Она прижалась щекой к его щеке. Чтобы не упасть, Анатолий замедлил шаг, он пылал, как в огне.
– Отпусти меня, пожалуйста, – попросила Нина. Фадеев бережно поставил ее на ноги.
Я так рада этой ночи, – зашептала Нина, – рада тому, что мы вместе, что нас не видит никто и мы можем говорить друг другу все, что захочется. В тебе есть что-то такое, что меня привлекает.
– Что именно? – с тревогой в голосе спросил Анатолий.
– Вот этого не скажу! – рассмеявшись, совсем другим тоном ответила девушка. – Я очень разболталась, пора уняться. Мои рассуждения походят на объяснение!
– Это даже хорошо, – вдруг осмелев, решительно произнес Фадеев. Знаешь, я люблю тебя...
Она прижалась губами к его щеке, затем произнесла медленно:
– Медвежонок ты неуклюжий, я тоже люблю тебя!
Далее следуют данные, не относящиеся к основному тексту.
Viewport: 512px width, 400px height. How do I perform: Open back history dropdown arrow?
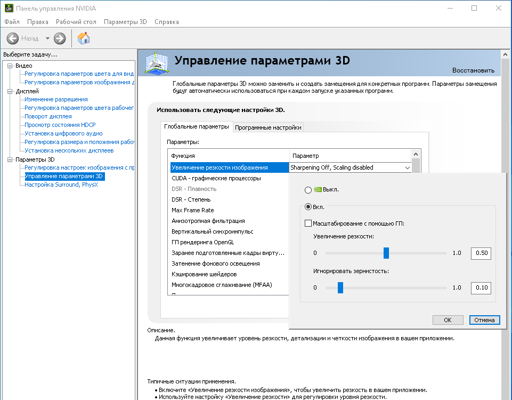pos(47,38)

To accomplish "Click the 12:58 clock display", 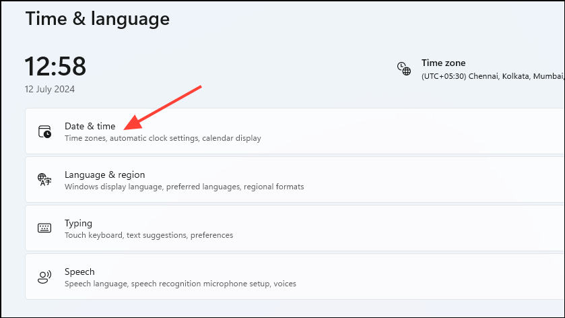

Фадеев медленно и осторожно поцеловал ее. Он стоял, опустив голову, и, вспомнив что-то из прочитанного в книгах, подумал, что ведь засмеет его Нина, если он встанет сейчас перед ней на колени! Но как хотелось ему в этот миг склониться перед ней! Наконец, придя в себя, он сказал:
– Эту ночь я запомню на всю жизнь.
– Смотри, начинается утро! – воскликнула Нина. – На востоке светлеет. Толя, пусть твоя жизнь будет всегда сплошное утро!
– Почему только моя?
– Просто я постеснялась сказать "наша". Мы так далеко ушли от своих, нас, наверное, уже ждут, – спохватилась Нина.
– Побежали!
Запыхавшиеся, они вернулись к своему стану последними. Надежда Петровна, взглянув на них, ничего не сказала. В ее взгляде было все, кроме одобрения.
Рассвет наступал очень быстро, светлое пятно увеличивалось и расплывалось полукругом по небу. Менялись цветовые гаммы: переливаясь из серо-синего в желтоватый, потом в золотистый, и вот над горизонтом появился кусочек солнечного диска. Он постепенно увеличивался – уже четверть, затем половина. Все выше и выше поднималось солнце. Через несколько минут весь огненный круг запылал над горизонтом.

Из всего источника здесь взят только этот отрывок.